Le second de ces inconvénients, qui est capital et décisif, c'est que la légis lation dont il s'agit offre plusieurs lacunes et omissions d'un ordre majeur. C'est ainsi 1° qu'elle ne consacre nulle part le principe vraiment fondamental de toute la matière, celui qui doit présider à la création de toute association syndicale, le principe de coaction, de la part de la majorité des intéressés, sur la minorité.

Vainement les trois quarts des propriétaires riverains, et parfois les dix-neuf vingtièmes, possédant la presque totalité du sol à protéger, auront-ils la ferme. volonté de se syndiquer pour la défense commune; deux ou trois récalcitrants, un seul peut-être, mus par la mauvaise foi, l'ignorance ou le caprice, suffiront pour tout entraver, pour tout paralyser; car je défie que l'on me montre un texte, un article de loi quelconque, d'où la majorité des intéressés puisse tirer, de près ou de loin, directement ou indirectement, le droit de contraindre la minorité. Il ne restera donc à cette majorité qu'une seule ressource: obtenir que le gouvernement vienne administrativement à son secours, et prenne l'initiative comme la responsabilité de cette contrainte, en usant de l'art. 53 de la loi de 1807. Mais s'il s'agit d'intérêts purement et exclusivement privés, pourquoi le gouvernement consentirait-il à intervenir et à encourir une responsabilité pareille? Il y a donc ici lacune évidente et considérable.

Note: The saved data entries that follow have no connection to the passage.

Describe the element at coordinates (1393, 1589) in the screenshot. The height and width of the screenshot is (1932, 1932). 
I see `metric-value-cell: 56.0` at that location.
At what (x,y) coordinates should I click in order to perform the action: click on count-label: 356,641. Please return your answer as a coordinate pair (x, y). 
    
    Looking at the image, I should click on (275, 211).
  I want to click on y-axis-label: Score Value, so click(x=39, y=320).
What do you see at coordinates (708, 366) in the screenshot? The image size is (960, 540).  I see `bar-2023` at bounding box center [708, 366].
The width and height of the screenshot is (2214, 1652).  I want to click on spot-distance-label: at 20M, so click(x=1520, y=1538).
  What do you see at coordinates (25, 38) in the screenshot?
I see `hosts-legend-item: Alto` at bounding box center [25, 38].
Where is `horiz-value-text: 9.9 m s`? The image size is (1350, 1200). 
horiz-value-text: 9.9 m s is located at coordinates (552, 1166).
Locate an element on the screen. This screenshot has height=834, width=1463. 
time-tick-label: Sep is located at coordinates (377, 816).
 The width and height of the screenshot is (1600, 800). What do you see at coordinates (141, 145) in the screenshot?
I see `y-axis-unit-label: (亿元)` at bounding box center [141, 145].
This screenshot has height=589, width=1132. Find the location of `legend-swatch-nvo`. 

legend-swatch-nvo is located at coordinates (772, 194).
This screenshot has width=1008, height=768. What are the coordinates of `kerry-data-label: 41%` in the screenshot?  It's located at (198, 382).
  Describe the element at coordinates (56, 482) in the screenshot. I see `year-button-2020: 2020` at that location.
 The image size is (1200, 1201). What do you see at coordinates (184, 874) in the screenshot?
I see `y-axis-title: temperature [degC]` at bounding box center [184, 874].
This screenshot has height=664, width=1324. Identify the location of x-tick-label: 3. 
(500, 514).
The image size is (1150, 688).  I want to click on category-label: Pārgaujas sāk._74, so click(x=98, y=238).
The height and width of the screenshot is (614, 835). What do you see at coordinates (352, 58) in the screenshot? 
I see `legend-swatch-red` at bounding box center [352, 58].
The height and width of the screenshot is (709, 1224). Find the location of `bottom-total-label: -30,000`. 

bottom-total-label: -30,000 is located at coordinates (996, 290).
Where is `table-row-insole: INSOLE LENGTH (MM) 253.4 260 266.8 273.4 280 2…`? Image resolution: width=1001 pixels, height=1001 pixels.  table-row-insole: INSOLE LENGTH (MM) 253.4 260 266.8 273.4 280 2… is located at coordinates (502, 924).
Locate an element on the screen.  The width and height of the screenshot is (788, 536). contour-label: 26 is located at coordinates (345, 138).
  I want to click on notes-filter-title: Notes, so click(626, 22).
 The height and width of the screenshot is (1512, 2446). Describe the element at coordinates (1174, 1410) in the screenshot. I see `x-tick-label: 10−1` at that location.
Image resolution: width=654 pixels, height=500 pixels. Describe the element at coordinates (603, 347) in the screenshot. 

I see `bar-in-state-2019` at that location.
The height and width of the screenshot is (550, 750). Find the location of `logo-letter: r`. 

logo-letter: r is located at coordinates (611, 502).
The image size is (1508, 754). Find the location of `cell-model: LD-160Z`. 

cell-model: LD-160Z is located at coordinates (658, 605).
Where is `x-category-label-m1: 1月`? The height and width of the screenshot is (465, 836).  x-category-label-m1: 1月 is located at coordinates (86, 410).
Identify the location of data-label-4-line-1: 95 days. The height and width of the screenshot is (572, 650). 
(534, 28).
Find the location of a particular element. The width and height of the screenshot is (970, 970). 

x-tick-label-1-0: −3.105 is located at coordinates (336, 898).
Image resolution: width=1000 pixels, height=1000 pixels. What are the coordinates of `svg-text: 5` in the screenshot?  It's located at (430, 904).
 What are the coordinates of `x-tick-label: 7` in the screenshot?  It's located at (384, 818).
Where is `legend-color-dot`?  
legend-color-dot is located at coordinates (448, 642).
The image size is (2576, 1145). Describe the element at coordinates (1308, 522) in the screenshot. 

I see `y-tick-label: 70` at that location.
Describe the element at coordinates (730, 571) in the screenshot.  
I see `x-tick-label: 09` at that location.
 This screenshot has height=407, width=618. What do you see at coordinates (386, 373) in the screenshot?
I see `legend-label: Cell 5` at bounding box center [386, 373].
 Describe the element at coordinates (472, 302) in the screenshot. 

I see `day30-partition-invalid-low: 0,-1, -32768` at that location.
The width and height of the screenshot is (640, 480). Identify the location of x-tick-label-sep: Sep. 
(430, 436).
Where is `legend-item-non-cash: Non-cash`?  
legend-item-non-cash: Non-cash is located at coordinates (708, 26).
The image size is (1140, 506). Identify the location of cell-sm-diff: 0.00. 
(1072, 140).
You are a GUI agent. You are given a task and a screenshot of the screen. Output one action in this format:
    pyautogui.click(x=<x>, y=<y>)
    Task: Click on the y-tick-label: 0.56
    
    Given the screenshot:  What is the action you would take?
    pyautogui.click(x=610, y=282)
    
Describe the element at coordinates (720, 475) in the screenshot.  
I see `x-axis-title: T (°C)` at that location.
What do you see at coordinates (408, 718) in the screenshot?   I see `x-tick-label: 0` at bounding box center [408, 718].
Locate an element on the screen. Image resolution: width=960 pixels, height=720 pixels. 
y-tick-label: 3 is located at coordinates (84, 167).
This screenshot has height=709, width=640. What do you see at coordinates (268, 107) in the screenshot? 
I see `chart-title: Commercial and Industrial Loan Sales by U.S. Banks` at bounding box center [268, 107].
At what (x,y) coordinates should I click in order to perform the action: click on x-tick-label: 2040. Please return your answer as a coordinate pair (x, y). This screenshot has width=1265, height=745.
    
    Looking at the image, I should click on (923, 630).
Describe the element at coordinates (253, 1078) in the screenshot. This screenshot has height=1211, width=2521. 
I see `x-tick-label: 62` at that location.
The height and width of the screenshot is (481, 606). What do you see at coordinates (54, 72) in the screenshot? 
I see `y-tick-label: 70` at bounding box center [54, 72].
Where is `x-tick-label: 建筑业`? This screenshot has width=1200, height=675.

En voici une autre plus considérable et plus évidente encore. Les ouvrages de défense et de protection ont été exécutés; le lit du fleuve ou du torrent a été réduit à ses dimensions convenables et nécessaires; de longs espaces d'un terrain composé du plus fertile limon ont été conquis à qui en appartient la jouissance, l'administration? à qui la propriété? Seront-ils partagés? serontils vendus? quand ? comment? et qu'en deviendra le prix ? De toute la matière que nous discutons, c'est peut-être là la partie la plus importante et la plus difficile. Eh bien! la loi demeure complétement muette sur toutes ces questions.

Prétendra-t-on qu'elles sont résolues par l'art. 41, qui donne au gouvernement la faculté de concéder, aux conditions qui seront réglées, le droit d'endiguage, les accrues, attérissements et alluvions des fleuves, rivières et torrents? Mais cet article ajoute immédiatement : « quant à ceux de ces objets qui forment propriété publique ou domaniale. Or, quels sont-ils, ces objets? Quand les alluvions et les attérissements des fleuves et rivières, que le Code civil donne toujours aux riverains pour le premier de ces objets et souvent pour le second, quand appartiennent-ils à l'État ? Est-ce lorsqu'il a fait tous les frais des travaux dont ils sont le résultat? ou lorsqu'il en a payé la majeure partie? Quid, s'il y a tout à la fois alluvion naturelle et alluvion artificielle ? Quid, s'il s'agit de cours d'eau dont le domaine utile, ou tout au moins l'usufruit, a été réservé aux riverains? (Je ne parle pas de propriété, afin de réserver la question la plus délicate du sujet.)